____ RECORDS FOR PROCESSING
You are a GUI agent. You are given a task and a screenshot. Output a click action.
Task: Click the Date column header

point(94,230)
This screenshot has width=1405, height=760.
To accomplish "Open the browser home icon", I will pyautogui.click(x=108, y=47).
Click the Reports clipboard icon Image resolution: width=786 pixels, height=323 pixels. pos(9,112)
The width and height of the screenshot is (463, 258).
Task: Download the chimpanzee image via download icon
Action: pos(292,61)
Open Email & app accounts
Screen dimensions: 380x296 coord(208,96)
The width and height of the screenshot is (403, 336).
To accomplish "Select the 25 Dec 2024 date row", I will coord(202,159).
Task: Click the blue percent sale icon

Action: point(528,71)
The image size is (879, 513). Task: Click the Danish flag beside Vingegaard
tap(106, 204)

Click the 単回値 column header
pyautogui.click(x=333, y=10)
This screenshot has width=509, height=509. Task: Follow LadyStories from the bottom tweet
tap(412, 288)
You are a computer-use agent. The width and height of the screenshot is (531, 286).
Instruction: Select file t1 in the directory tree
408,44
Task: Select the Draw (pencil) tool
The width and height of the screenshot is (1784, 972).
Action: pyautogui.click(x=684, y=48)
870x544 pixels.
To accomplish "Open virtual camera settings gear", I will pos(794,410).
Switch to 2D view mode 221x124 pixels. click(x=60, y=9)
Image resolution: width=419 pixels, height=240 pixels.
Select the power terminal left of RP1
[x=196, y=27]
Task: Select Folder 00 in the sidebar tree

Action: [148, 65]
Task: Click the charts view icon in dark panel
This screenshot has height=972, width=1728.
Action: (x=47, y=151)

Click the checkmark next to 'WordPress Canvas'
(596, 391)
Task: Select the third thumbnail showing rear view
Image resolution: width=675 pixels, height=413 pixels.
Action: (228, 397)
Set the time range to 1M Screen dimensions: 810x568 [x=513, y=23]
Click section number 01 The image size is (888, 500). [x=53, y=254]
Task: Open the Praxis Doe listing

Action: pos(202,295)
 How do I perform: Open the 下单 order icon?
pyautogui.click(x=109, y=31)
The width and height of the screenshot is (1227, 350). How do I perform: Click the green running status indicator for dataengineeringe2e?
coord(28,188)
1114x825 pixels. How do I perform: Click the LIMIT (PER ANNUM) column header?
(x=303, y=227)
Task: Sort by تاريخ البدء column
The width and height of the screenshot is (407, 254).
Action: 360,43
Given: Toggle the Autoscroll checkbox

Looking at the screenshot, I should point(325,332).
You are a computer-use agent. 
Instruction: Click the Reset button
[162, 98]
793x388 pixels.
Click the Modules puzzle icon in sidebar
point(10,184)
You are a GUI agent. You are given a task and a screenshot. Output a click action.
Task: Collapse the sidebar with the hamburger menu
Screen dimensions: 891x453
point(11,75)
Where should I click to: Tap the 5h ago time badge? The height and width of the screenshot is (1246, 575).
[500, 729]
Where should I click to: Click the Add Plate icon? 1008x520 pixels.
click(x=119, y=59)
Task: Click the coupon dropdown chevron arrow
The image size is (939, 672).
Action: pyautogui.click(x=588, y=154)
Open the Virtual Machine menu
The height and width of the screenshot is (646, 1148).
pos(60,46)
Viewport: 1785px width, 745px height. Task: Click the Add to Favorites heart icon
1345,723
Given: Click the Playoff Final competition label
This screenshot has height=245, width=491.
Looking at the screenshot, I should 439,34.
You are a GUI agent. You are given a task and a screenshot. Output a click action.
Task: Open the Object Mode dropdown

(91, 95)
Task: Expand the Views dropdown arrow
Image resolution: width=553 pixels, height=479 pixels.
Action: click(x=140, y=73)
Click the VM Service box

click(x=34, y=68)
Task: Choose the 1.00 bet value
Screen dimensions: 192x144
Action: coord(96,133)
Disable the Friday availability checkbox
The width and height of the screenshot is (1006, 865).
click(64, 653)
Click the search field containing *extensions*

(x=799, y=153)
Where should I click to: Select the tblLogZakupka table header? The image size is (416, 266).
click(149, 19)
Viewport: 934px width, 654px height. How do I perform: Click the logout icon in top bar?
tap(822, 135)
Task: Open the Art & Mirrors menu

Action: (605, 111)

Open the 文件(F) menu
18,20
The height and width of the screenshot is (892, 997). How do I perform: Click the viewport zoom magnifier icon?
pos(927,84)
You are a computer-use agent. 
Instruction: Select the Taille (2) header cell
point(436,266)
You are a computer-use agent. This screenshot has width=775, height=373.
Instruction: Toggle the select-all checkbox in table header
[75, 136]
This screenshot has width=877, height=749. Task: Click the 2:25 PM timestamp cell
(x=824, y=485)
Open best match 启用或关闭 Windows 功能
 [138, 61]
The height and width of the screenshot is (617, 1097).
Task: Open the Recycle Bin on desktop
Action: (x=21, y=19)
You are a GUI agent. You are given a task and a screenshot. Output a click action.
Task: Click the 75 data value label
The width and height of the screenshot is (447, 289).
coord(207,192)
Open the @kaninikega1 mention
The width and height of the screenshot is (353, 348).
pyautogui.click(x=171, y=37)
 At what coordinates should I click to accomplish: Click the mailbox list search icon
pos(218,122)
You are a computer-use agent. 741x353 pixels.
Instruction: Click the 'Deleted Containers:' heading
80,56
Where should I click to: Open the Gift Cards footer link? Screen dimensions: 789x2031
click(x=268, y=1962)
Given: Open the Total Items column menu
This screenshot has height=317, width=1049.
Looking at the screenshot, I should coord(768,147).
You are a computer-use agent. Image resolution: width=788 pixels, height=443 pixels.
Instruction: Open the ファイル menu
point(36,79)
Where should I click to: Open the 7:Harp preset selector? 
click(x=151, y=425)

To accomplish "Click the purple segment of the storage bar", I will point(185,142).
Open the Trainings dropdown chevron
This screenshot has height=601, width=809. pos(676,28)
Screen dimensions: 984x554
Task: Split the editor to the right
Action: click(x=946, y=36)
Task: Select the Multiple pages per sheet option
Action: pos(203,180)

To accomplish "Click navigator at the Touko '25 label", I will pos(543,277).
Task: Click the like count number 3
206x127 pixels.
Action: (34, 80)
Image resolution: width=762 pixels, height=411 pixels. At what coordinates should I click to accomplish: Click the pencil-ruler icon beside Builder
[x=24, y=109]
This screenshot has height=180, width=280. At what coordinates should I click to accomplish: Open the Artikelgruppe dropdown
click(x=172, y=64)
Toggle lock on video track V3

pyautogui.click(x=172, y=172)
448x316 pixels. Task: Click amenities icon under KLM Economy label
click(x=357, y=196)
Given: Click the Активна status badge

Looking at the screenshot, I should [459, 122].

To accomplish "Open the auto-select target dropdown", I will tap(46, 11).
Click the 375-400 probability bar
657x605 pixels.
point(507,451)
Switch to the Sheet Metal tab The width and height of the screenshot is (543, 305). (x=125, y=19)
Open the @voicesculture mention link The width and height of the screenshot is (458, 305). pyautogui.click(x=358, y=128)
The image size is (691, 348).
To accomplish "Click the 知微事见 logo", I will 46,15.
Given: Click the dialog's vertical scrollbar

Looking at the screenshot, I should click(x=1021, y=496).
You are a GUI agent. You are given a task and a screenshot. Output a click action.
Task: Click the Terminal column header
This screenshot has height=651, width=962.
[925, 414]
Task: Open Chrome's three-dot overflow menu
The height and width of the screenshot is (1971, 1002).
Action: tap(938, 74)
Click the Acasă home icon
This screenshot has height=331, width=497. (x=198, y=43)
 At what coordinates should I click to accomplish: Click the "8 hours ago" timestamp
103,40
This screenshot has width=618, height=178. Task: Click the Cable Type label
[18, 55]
________
-- EXERCISE DESCRIPTION --
How many lines in the rows above contain the string "dimensions"? Case counts, so only matching letter case qualifies. Reply with the number alone.

-- SOLUTION TO THE PROBLEM --
6